In our setting, a sorting interpretation also requires that the ranking of occupations with respect to their occupational earnings risk has remained stable. Otherwise, the risk profile estimated on the 2004 cross section may not have been relevant at the time when individuals chose their occupation. In an extreme case, risk attitudes might not have been related to differences in occupation-specific earnings risk when individuals sorted into an occupation. Instead, a wage setting mechanism in which preferences of incumbents shape the occupational earnings risk might be a potential channel through which a correlation between risk preferences and wage dispersion can arise. To address the question whether there have been considerable changes in occupation-specific wage dispersion, we estimate wage dispersion measures for the years 1979, 1984, 1989, 1994, and 1999, and compute Pearson correlation coefficients with occupations as cross-sectional unit (Table 4). The correlation coefficient is decreasing in the time span considered, but remains positive and high; it is larger than 0.65 for any pair of years. This suggests that the relative wage dispersion of occupations has been rather stable in West Germany in the period from 1979 to 2004, and that the risk profiles we estimate from a cross section for 2004 are quite close to those relevant at the point of labor market entry for most of the individuals in the SOEP.

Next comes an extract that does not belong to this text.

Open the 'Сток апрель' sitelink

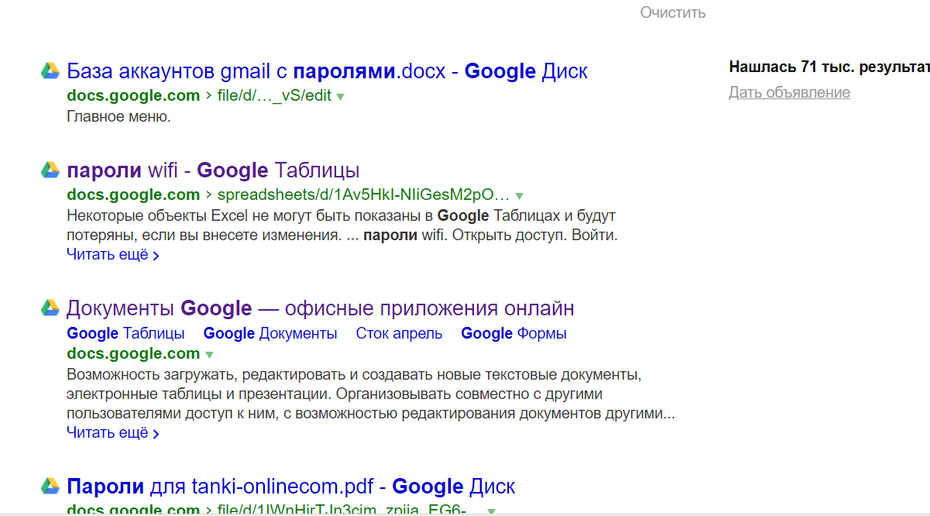(399, 333)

Table 4 Temporal stability of risk profiles

Finally, we cannot rule out that the correlation between risk attitudes and wage dispersion is driven by cognitive abilities rather than risk preferences: There is evidence for a negative relationship between risk aversion and cognitive abilities (e.g., Dohmen et al. 2010), and at the same time, dispersion may be particularly attractive for high-ability individuals.

4 Conclusion

We discuss a particular method to estimate group-level wage dispersion, which is based on semiparametric methods. Specifically, we estimate a human capital model, including dummy variables for each of the groups of interest, at a number of different quantiles; we then take the differences of the dummy coefficients at different quantiles as a measure of dispersion within each group. The method is particularly useful when working with data which is either censored or top-coded, such as administrative data and some survey data, since it is more robust to deviations from homoskedasticity and distributional assumptions than parametric estimators. In addition, it controls for the dispersion effect of covariates, and allows us to estimate the entire conditional wage distribution and its differences across groups. In an application which connects a large German administrative data set, the IAB Employment Sample (IABS), which is subject to censoring due to a legislative contribution limit, and a household survey, we find that individuals with greater willingness to take risks work in occupations with higher cross-sectional wage dispersion.